2.2 Upgrading Techniques
Tank lining and the addition of cathodic protection are two standard upgrading techniques
that have been in use for many years. Tank lining consists of preparing the internal surface of the
tank and then applying a material that adheres directly to the interior surface. A nominal thickness
of 0.125 inch is typically used. Cathodic protection added to a steel tank can protect the outer
shell from corrosion by applying an electrical current to impede the corrosion process.
Combination of both tank lining and the addition of cathodic protection is also used in the
industry. A number of consensus standards exist for each type of upgrade; however, a separate
standard for their combination has not been published.
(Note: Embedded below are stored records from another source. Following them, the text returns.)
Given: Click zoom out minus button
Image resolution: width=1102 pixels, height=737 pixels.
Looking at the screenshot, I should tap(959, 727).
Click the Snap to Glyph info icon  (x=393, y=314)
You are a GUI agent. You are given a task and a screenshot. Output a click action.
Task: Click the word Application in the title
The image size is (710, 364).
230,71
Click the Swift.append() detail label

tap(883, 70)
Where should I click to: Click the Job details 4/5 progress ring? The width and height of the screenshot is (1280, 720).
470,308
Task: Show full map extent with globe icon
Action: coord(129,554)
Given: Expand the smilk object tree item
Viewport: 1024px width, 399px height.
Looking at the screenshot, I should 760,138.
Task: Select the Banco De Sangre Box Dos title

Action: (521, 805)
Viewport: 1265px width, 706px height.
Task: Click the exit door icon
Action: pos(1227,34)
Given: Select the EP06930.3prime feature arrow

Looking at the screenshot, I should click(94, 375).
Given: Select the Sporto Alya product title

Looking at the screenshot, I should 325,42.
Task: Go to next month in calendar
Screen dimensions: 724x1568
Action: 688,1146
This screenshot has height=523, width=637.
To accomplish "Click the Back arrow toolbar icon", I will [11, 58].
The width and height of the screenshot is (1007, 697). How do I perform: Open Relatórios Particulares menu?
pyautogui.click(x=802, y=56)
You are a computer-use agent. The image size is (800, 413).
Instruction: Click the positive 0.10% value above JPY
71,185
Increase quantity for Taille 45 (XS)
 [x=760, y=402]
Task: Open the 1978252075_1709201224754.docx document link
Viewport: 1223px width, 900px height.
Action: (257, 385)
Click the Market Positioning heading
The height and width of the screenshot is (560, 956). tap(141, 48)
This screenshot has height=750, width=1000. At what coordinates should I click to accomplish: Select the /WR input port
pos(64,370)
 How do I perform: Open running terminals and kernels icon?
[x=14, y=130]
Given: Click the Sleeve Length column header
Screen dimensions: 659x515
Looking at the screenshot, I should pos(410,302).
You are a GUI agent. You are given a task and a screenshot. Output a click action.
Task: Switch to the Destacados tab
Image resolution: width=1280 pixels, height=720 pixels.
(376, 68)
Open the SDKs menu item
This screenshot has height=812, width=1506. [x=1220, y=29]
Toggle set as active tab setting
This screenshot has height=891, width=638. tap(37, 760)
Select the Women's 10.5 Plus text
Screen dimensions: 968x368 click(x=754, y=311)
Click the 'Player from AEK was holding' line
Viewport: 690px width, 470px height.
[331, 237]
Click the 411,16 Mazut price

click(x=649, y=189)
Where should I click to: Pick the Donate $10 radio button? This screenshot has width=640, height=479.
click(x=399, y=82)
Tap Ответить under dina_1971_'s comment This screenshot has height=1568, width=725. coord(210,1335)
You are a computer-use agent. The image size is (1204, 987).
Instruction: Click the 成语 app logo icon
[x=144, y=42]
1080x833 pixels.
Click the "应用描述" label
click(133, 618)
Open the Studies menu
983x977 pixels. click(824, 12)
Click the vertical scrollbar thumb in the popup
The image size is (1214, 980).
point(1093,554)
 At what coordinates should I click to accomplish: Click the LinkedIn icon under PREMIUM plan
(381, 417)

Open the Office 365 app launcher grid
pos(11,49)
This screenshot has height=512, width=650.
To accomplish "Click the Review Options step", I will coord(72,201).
In addition to these standard methods, two additional methods which are not used extensively
in the United States were identified. A flexible membrane liner can be installed in a tank to
provide primary containment for the product. In this technology, the original tank shell provides
secondary containment. The interstitial space between the liner and the tank is monitored to
ensure the integrity of the liner and the shell. A second innovative method is the installation of a
rigid tank liner in an existing tank, converting the tank to a double-walled tank. Two separate
processes were identified for installation of rigid liners. In either case, the result is essentially a
fiberglass tank installed within the existing tank. The interstitial space can be monitored to ensure
the integrity of both walls of the resulting double-walled tank. To date, there are no U.S. industry
consensus standards or practices for the installation of these liners.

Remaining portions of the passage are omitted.